I was 18 when I kissed my parents goodbye, and moved in with Rick. June 17th, 1990. I had just graduated from high school, and was ready to start my "adult" life. I worked at a Montessori school over the summer, until I found out I was pregnant. I then decided to get a better paying job, in a Medical Records department in a private hospital. I worked nights, scanning files into microfilm. We also got our first apartment in 1991, a few blocks from my work.
Being ready to figure out what you wanted to do with your life was a goal. When I close to leave home, I knew I was ready to start a life with Rick, and getting pregnant was a bonus, not the reason for us to be together.
Now, what, twenty two years later, I am still with Rick, and we are figuring out what our next move is, now that our daughter is 21, and starting her own journey. It's difficult, because the three of us was all we knew for the past two decades!

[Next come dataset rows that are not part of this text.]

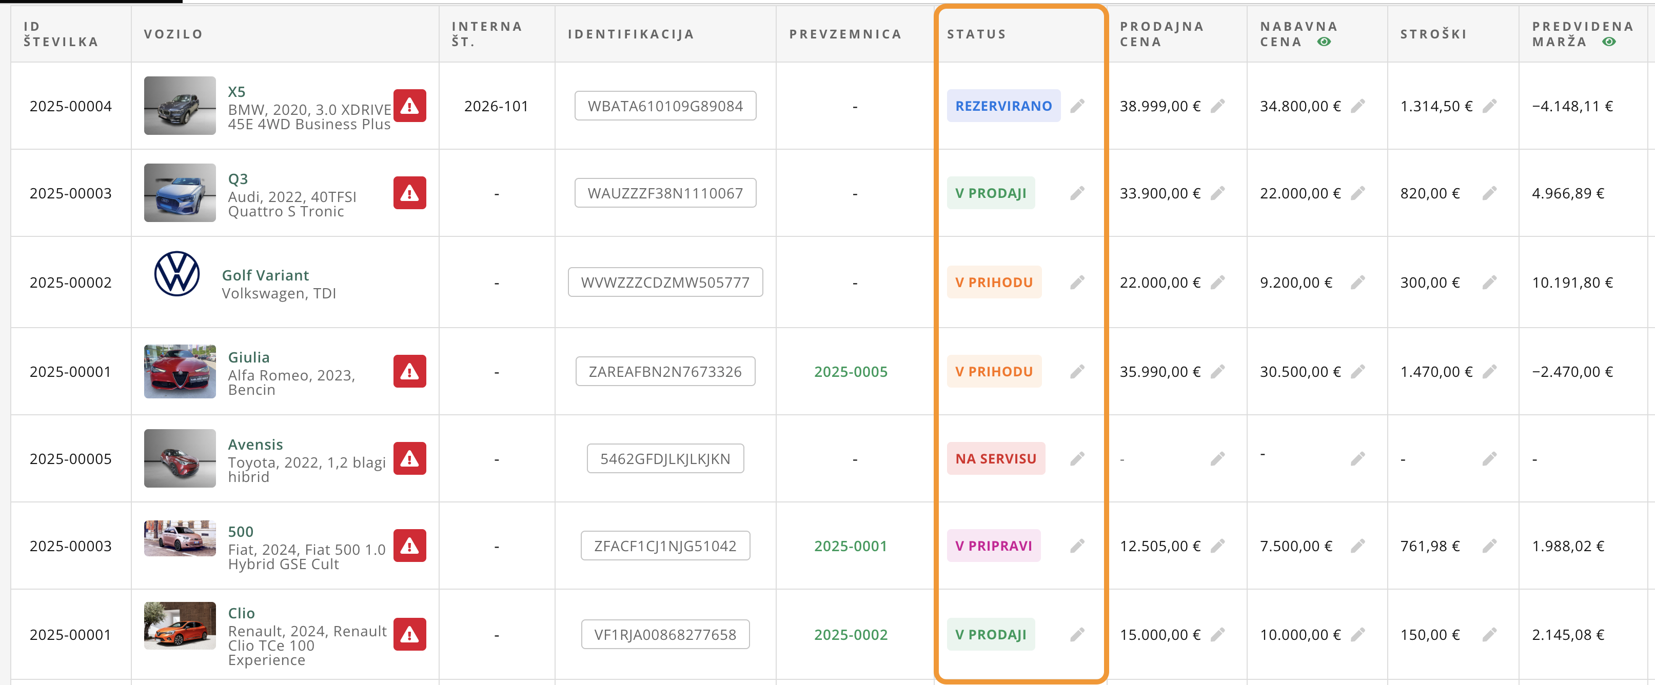Click the V PRODAJI badge for Audi Q3
This screenshot has height=685, width=1655.
(x=990, y=193)
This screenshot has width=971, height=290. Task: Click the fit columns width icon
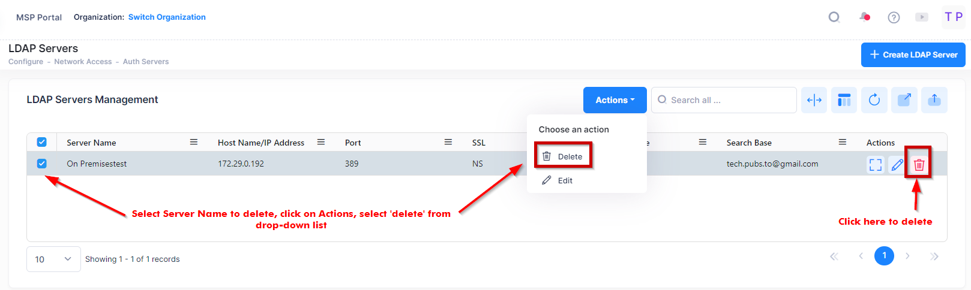coord(814,100)
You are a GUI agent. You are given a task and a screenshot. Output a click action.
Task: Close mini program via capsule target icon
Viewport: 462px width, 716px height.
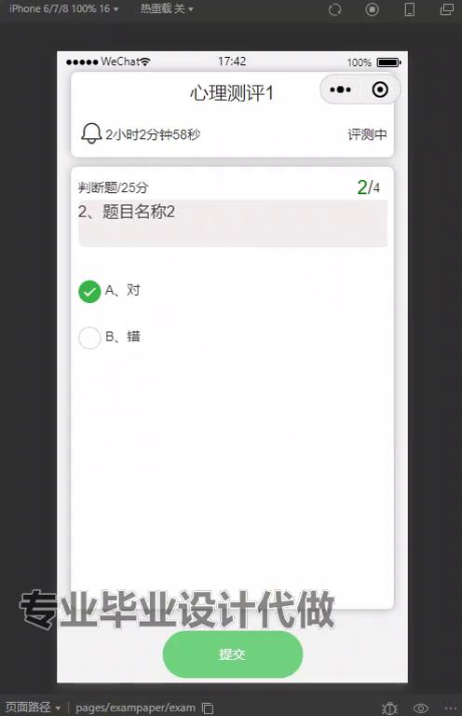pos(380,90)
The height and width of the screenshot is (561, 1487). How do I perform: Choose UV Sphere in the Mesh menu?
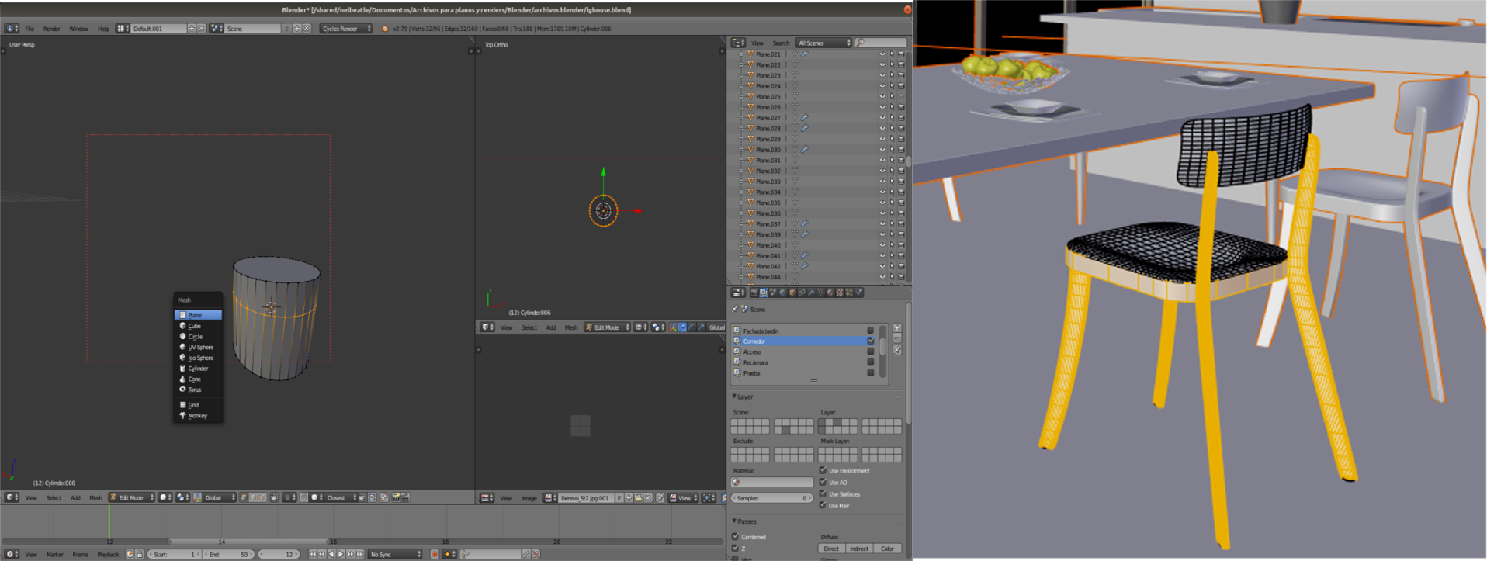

Do we continue to remodel the house? Do we travel? Do we focus on paying off the house? What? Do I finally go back to school once again? All these questions race through my mind, and sleep has been slim to none.
Rick tells me we have to focus on one day at a time. However, just like when I was 18, I like having goals. Goals are wishes, that you take steps to put into actions. Short and long term plans is what made this household work.
I don't think Alyssa knows how much we sacrificed in the past 22 years, to provide, to teach, to guide, and to ultimately realize that her life is HER own, and she needs her own goals, and dreams in order to enter the next phase. Sure party and running around is fun, but that's only a "part" of the balance of work, bills, and steps towards what you really want to accomplish.
I see people trying to relive their high school and younger days. Of course, that is their choice, but in my mind that's not forward progress.
Age 40, and this entire year and build up to 40 has been a trying time for me. Part of my anxiety is not having the next phase at all in my plans. Structure is good for a person like me, perhaps like many of us.
I think before any decisions can be made, Rick and I need a few days off, not thinking about any of this. Maybe a week vacation, out of town, out of state, somewhere to get a break from our mind will do us wonders.
So this is where I have been at my friends. Mind racing, and attempting to figure out what I need to do, so I can plan the next phase.
Thank you for reading. It even took days to find the right words to compose this one!
Sharing light with Kimmy. Striving to create a path between the present course of events and a new course; leading to new outcomes.